From Pen to Pan: The Story Behind Milk Glass Pie

Keia Mastrianni writes about food and agriculture, but her love language is baking pie

Keia Mastrianni, owner of Milk Glass Pie, with a classic lattice crust pie.


Photographs by Peter Taylor

“NOBODY IS PISSED OFF when there’s pie around.”

Wise words from a woman who would know. Keia Mastrianni is a longtime local food writer who has built a career examining agriculture, social issues, and where they overlap. Her stories have appeared in Local Palate, Bon Appetit, Edible Communities, Modern Farmer, and Charlotte magazine. Now she’s parlaying her baking hobby—and side hustle—into a small-batch pie business called Milk Glass Pie.

Mastrianni bakes out of her home in Shelby, and on some days she’ll spend 15 to 17 hours in the kitchen. “Those are my holiday baking hours,” she says. “This morning I was on the farm working with my partner (Jamie Swofford). I’ll write this afternoon, then get in the kitchen this evening.”

Her passion for pie, born out of her food writing, gained momentum five years ago when she was on assignment at Carolina Flour Mill in West Asheville. “I found (baker and author) Tara Jensen through the rabbit hole of a story I was working on,” Mastrianni says. She took one of Jensen’s classes at Smoke Signals, the bakery she owned at the time in Marshall, a mountain town about 20 miles north of Asheville, and says it was the nudge she needed to make more pie.

She started with a pop-up inside FROCK Shop on Central Avenue in 2014, offering a few fruit pies and some savory options like potato, gruyere, and thyme galettes. Close to 30 people came in just a few hours. Word got out. She continued to hold five to 12 pop-ups a year, and in 2018 she tested out a subscription service: People could pick up a pie every week for three or six weeks. She advertised only on Instagram and sold her pies for $28 to $32.

Today, Not Just Coffee sells Milk Glass Pies, and you can find them at Free Range Brewing on occasion. She also has regular flash sales that she posts to Instagram
(@milkglasspie). Don’t expect the same flavor week after week, though. “I live within the seasons,” she says. “Whatever is happening right now is what I’m making.”

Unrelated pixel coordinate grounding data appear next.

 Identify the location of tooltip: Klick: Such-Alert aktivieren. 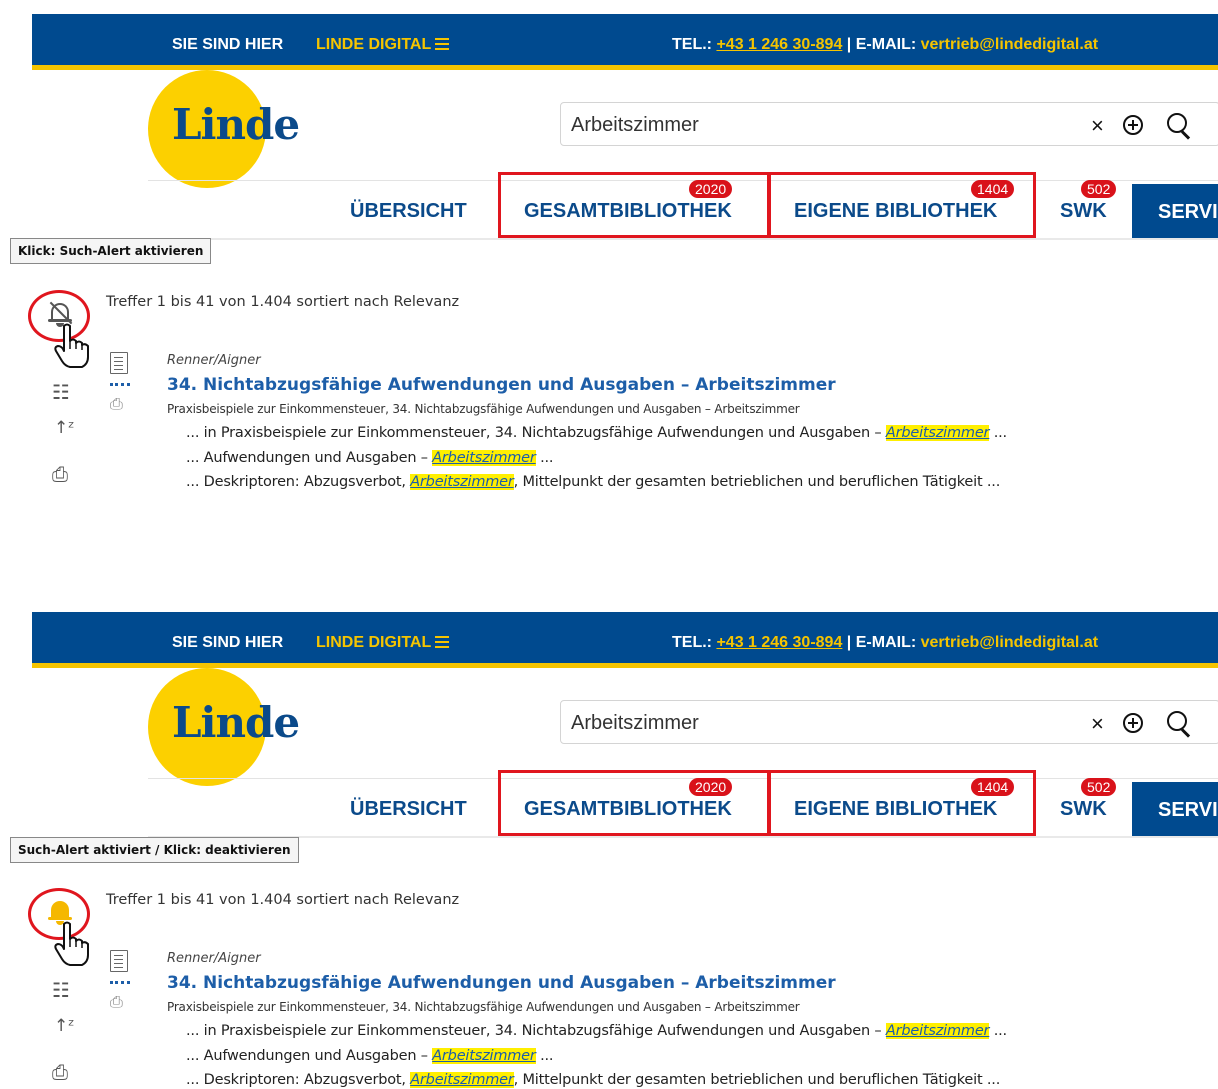
(111, 251).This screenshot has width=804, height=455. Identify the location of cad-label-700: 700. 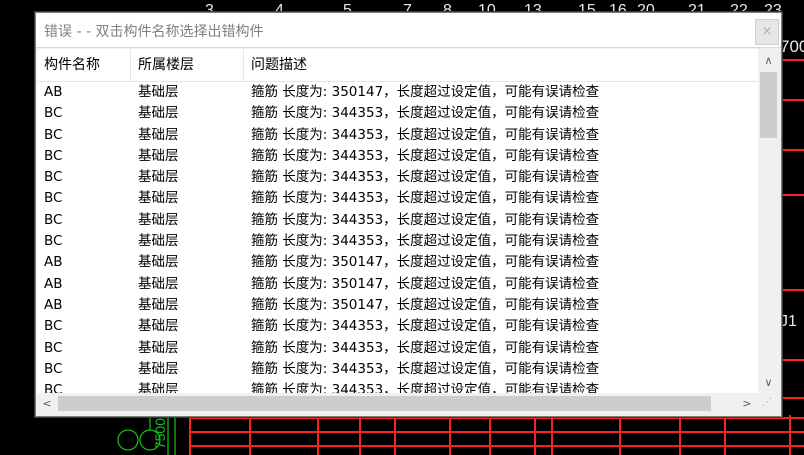
(792, 46).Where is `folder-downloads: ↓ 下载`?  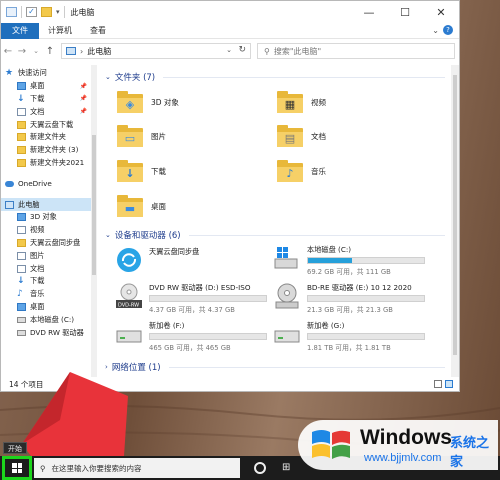 folder-downloads: ↓ 下载 is located at coordinates (142, 171).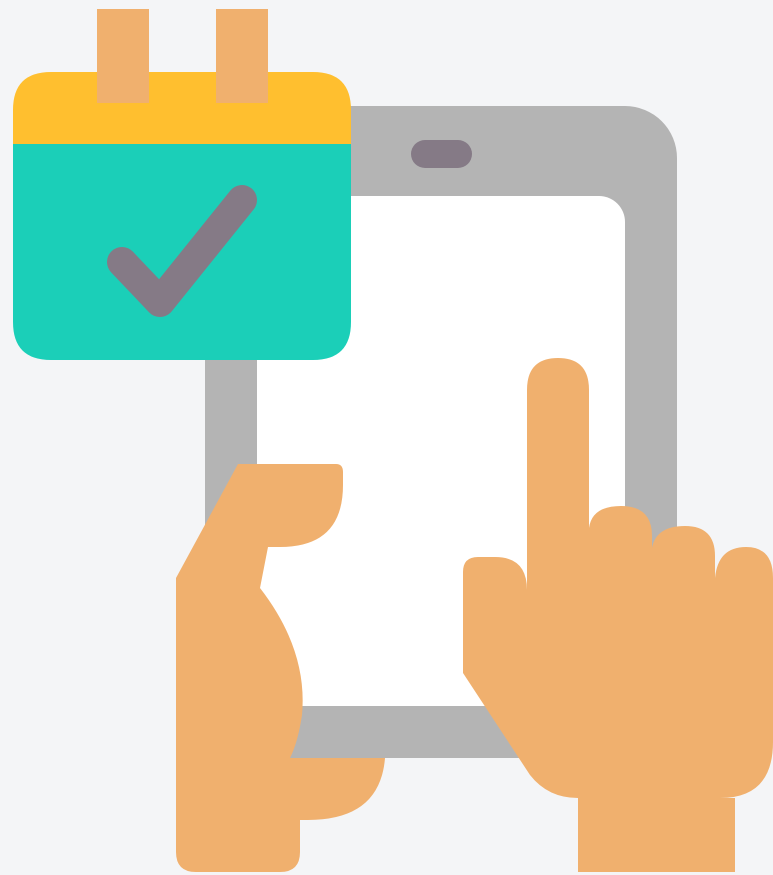 Image resolution: width=773 pixels, height=875 pixels. What do you see at coordinates (442, 154) in the screenshot?
I see `phone-speaker` at bounding box center [442, 154].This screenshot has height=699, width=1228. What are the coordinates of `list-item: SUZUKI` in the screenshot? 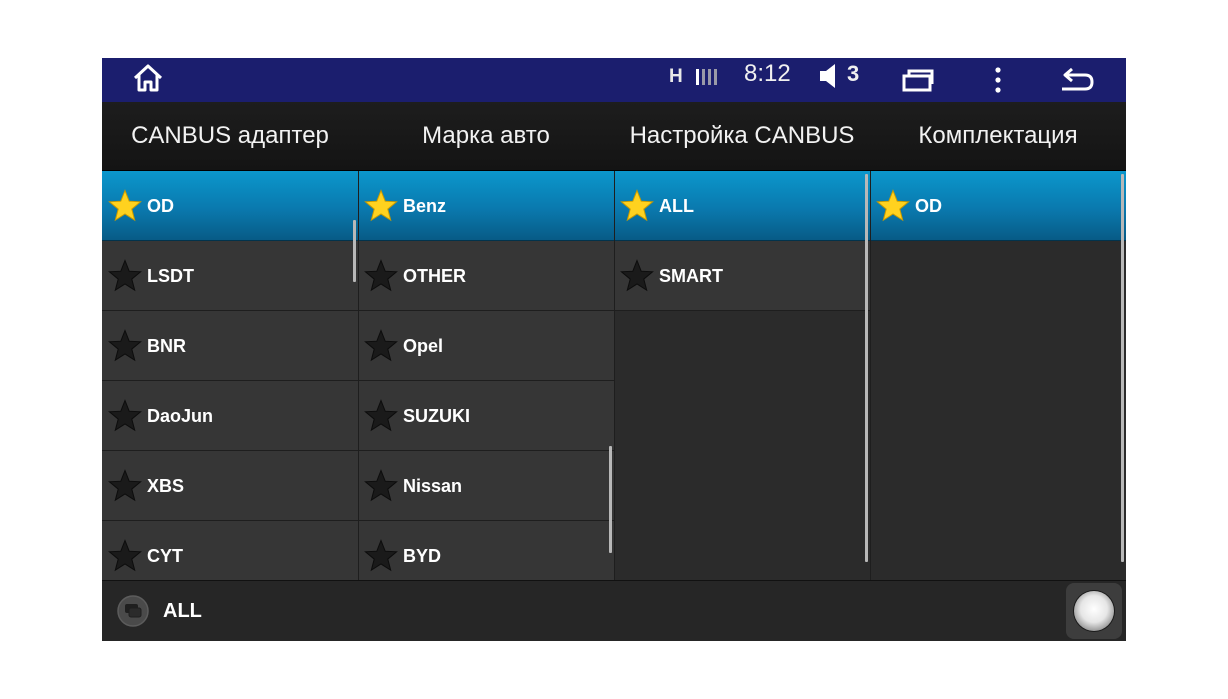 It's located at (486, 416).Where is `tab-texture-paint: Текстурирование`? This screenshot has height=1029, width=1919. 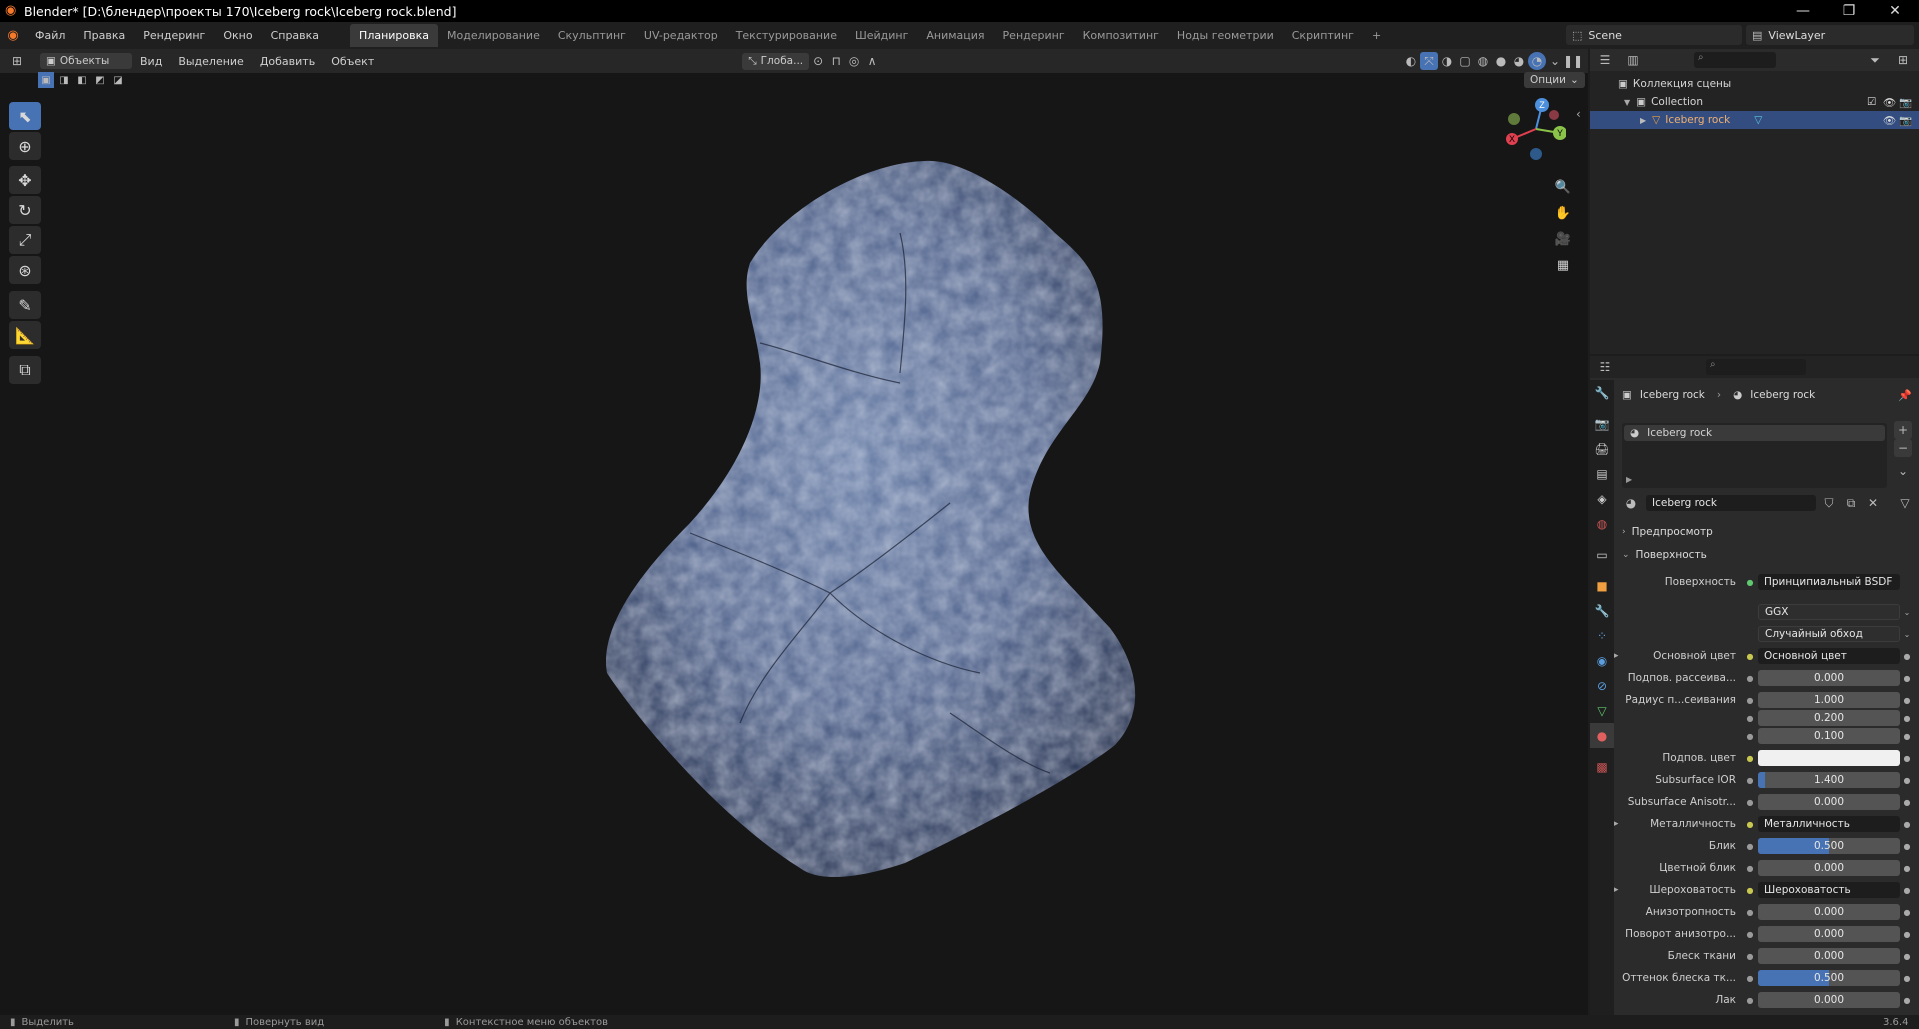 tab-texture-paint: Текстурирование is located at coordinates (786, 36).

(Top) Mastrianni weaves a crust for her traditional apple pie. (Above) For fall, she bakes brown sugar buttermilk pie.

Fresh fruit pies are her favorite, especially lattice, double-crust pies, but she’ll try any recipe once. Muscadine pie with a rye crust, old school buttermilk pies, chocolate chess pie—she’s baked them all. She also collects cookbooks; a favorite is the Farm Journal’s Complete Pie Cookbook, originally published in 1965. “I always wanted to learn how to master pie crust. It fed my soul in a way. Making something from scratch for somebody with love is a wonderful feeling. And it just makes people really effing happy.”

For fall, she makes sweet potato pie, heirloom squash pie, and maple buttermilk pie. Sometimes she’ll bake with vinegar from Swofford, a.k.a. “The Chef’s Farmer,” who makes vinegar-based beverages for his line, Old North Shrub. “I often use (vinegar) in place of citrus in a traditional pie,” she says. “I pull from traditions but use modern things to add flavor.” Her red-eye pie, for example, is a classic coffee and chocolate pie with the syrup of Not Just Coffee’s cold brew.

She continues to write, too. Mastrianni recently contributed a recipe to Rage Baking: The Transformative Power of Flour, Butter, Sugar, and Women’s Voices (Tiller Press, February 4) by Katherine Alford, senior vice president of culinary for Food Network and Cooking Channel, and Kathy Gunst, the James Beard Award-winning journalist. “It’s a cookbook with recipes from activists, writers, and bakers, baking through this tumultuous political time,” Mastrianni says. Notable names like Ruth Reichl, Carla Hall, and Cecile Richards channel their frustrations through a common comfort. “I came to baking at a tumultuous time in my life,” Mastrianni adds. “It was a tangible way to connect with something real, meditative, and honest.”